Да, из крана капало, правильные толстые струи воды из нашего так давно пересохшего крана. Мы включили на полную; сильная струя выскочила, коричневого цвета, но скоро стала светлой и чистой. Покончено с водной скудостью, бесконечные очереди! По крайней мере, для нас на первом этаже; так как позже мы услышали, что водное обеспечение кончается на третьем этаже. Все же, выше живущие набирают теперь воду теперь внизу в нашем дворе - или у знакомых по лестнице. Излишне говорить, что дружные народные сообщества медленно распадаются. В соответствии с вполне городской манерой, каждый запирается снова в свои 4 стены и идет на общение с осторожностью.

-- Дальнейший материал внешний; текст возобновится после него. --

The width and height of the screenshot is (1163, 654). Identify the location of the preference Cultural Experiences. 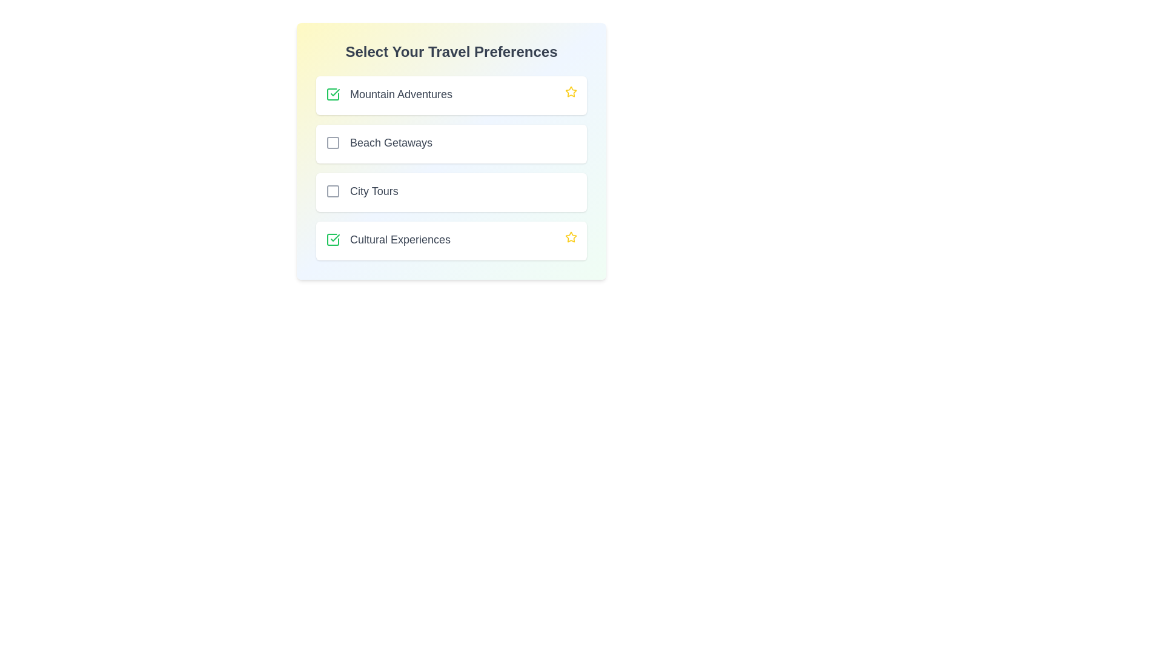
(333, 240).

Мы поставили квартиру на голову и устроили замечательную уборку в доме. Я не могла насытиться водой, возилась снова и снова с краном. Хотя вода иссякла к вечеру; все же мы наполнили уже ванну до края.
Странное чувство, когда получаешь дары достижений современности назад. Теперь я радуюсь уже электрическому току.
Когда у нас все плавало, объявились блондинка, возлюбленная в того, кого забрали русские позавчера, как высокое партийное животное. Я вынуждена была слушать рассказ из журнала о любви и верности: «Он мне говорил, что никогда ещё не испытывал любовь вроде нашей. Он говорил, что это огромная любовь».
Вероятно, очень большая любовь действительно говорит таким образом. Мне, во всяком случае, эти предложения были отвратительны, как дешевая киношка или грошовый роман. Она плакалась рядом, в то время как я чистила прихожую: «Где он теперь может быть? Что они могут сделать с ним?»
Я тоже не знаю этого. При этом она, впрочем, скоро она перешла на себя саму:
- Меня тоже заберут? Может мне отсюда убежать? Но куда?
- Вздор! Нигде не было сказано, что члены партии должны отмечаться.
И я спросила: «Кто всё же проболтался?»
Она пожимала плечами: «Я думаю, его жена. Она была эвакуирована с детьми после, возвратилась в Берлин в дом, который у них есть в Трептов. Там она услышала, наверное, от соседей, что он бывал часто со мной».